Great article! This will help me out a ton!
Wow. This is single-handedly one of the best and most useful articles I’ve read on DDB to date! As my earlier compatriot said, bravo Mr. Roy. And thank you!
Excellent content here! Thanks for writing up this approach to more-collaborative gaming.
I'm planning on stretching a bit farther in this direction, starting a campaign w my kids, using the MUNE solo game system. I figure that we'll take turns consulting the oracle and maybe use character sheet details for some interventions. It might blow up or fizzle out, but I'm excited for the experiment.
Wow! This is fabulous! I will keep this in mind for my next campaign and for expanding my current one!
This helped me so much. I always want to make The Whole storyline ahead of time, then my players usually sail right past certain parts. This is great advice. I do have one question though; Some of my players aren’t super into their characters backstory. For example, let’s say one of my players, we’ll call him Fred (because I can’t think of a more generic name), just picks his background because of the options it offers for language or tool versatility, and usually skims over his backstory. What should I do to A, encourage them to get in to backstory making, and B, what should I do if they show up with no backstory? How do I include them without making it feel boring or impersonal? If anyone could give advice I’d really appreciate it.
Sincerely: Raghnall
I would give “Fred” some guidelines that you expect him to meet. some things I like to use is the Family, Ally, Rival rule where PCs have to come up with 3 NPCs who exist in the world. Someone who is or is like family, someone who they are friendly with but don’t travel with, and someone who they see as a rival or enemy. Make them come up with the name, race and why they fit as a family/ally/rival.

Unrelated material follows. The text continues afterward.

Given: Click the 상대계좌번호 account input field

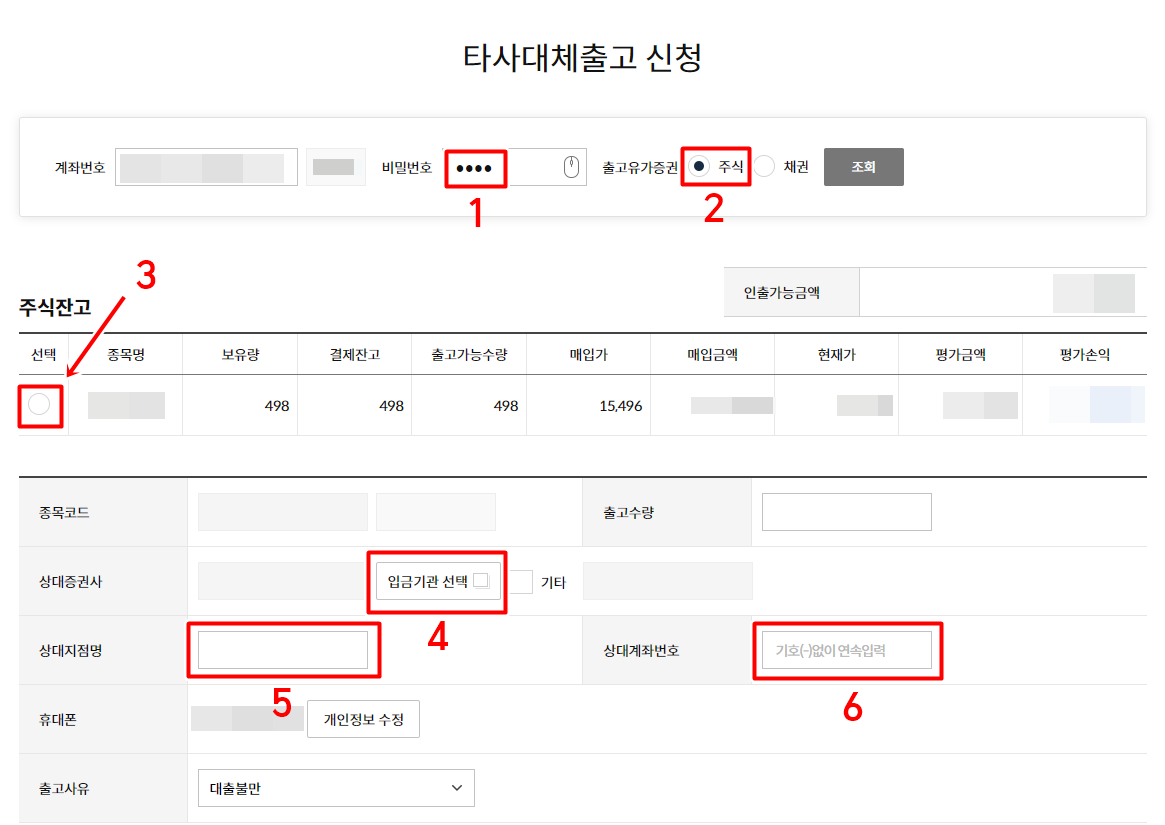Looking at the screenshot, I should click(x=846, y=649).
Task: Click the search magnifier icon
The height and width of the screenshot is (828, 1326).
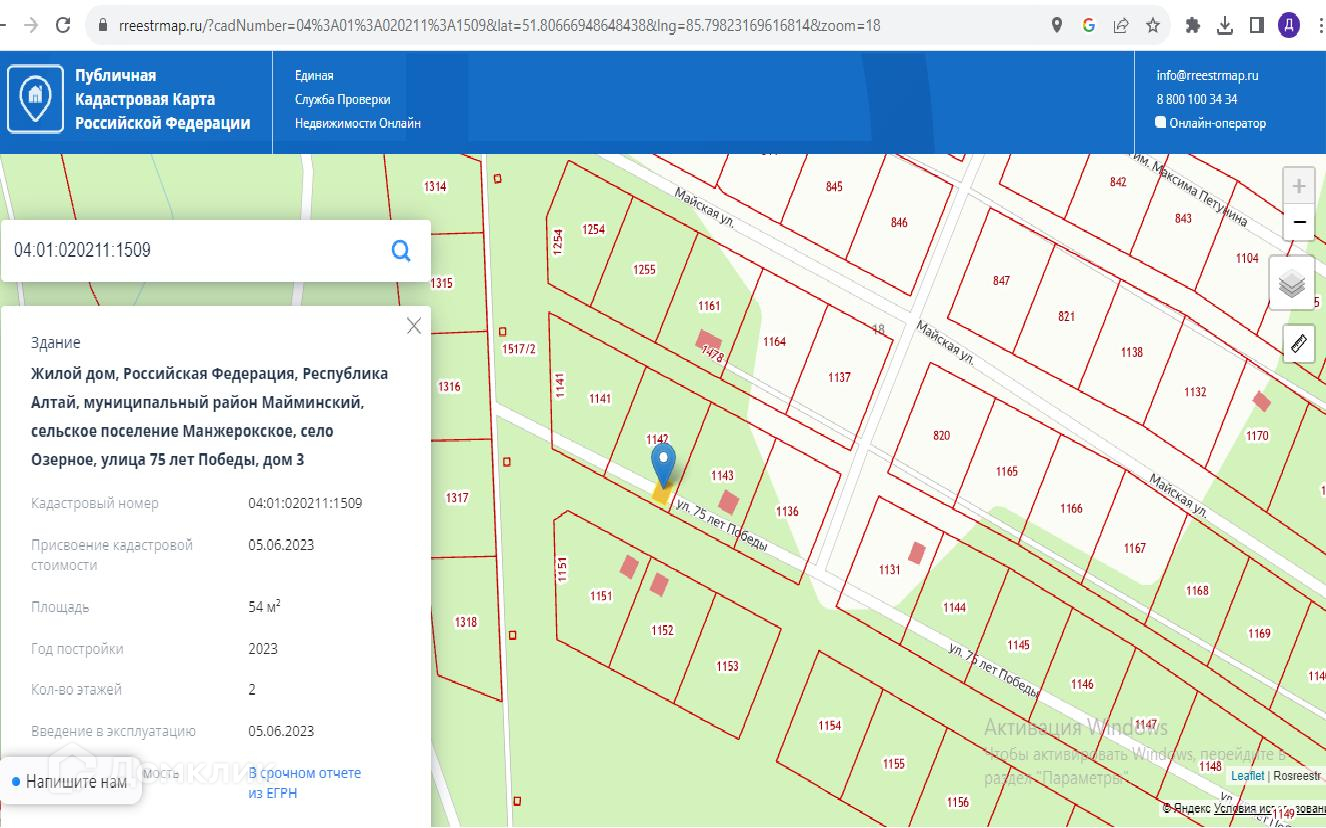Action: [x=401, y=250]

also just ask them to simply come up with a place where they learned those optimized skills and backgrounds. It doesn’t have to be a “good reason” but if they have proficiency in a tool a simple “who taught you how to use it?” Might be enough to pull some useable details out of them.
I love this. Even when making a grand idea that I already had in mind, taking elements of my player character's backstories and small personal details helped me flesh out my world details for the narrative.

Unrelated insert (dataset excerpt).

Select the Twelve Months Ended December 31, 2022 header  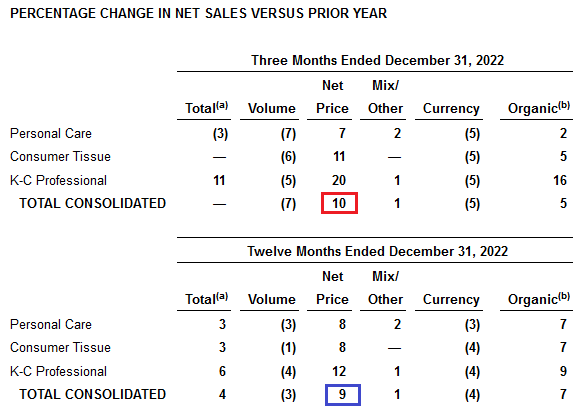click(x=377, y=251)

Fantastic article! I especially like how you illustrate each suggestion with examples.
Thanks a bunch, this really helped
Love it! Definitely need more articles along these lines
Easily the best, most helpful article since James Haeck left the site.
Hiiiii what's up
I think this is the best article I've read on this topic! As a full-time student DM'ing other full-time students, I don't always have a lot of time to prep world-building. I've always been interested in creating my own world, but while I have endless imagination, my patience is not nearly so vast! Especially considering half of what I flesh out isn't even going to matter depending on what my players are interested in. So partially for ease, partially because I'm a critter, I used Exandria's Wildemount as my first campaign setting (my players, most of whom watch CR too love it). But I think if I ever get the chance again I'll do something like this!
Awesome article!
Thanks for the tips! It gave me a lot to think about for inspiration. I've had similar ideas but reading what you said helped me form conclusions. Thanks!
this is such a good article! it's super important to me that PCs are connected to the world of the campaign. letting the party members have a role in worldbuilding makes for a much more satisfying and cohesive story.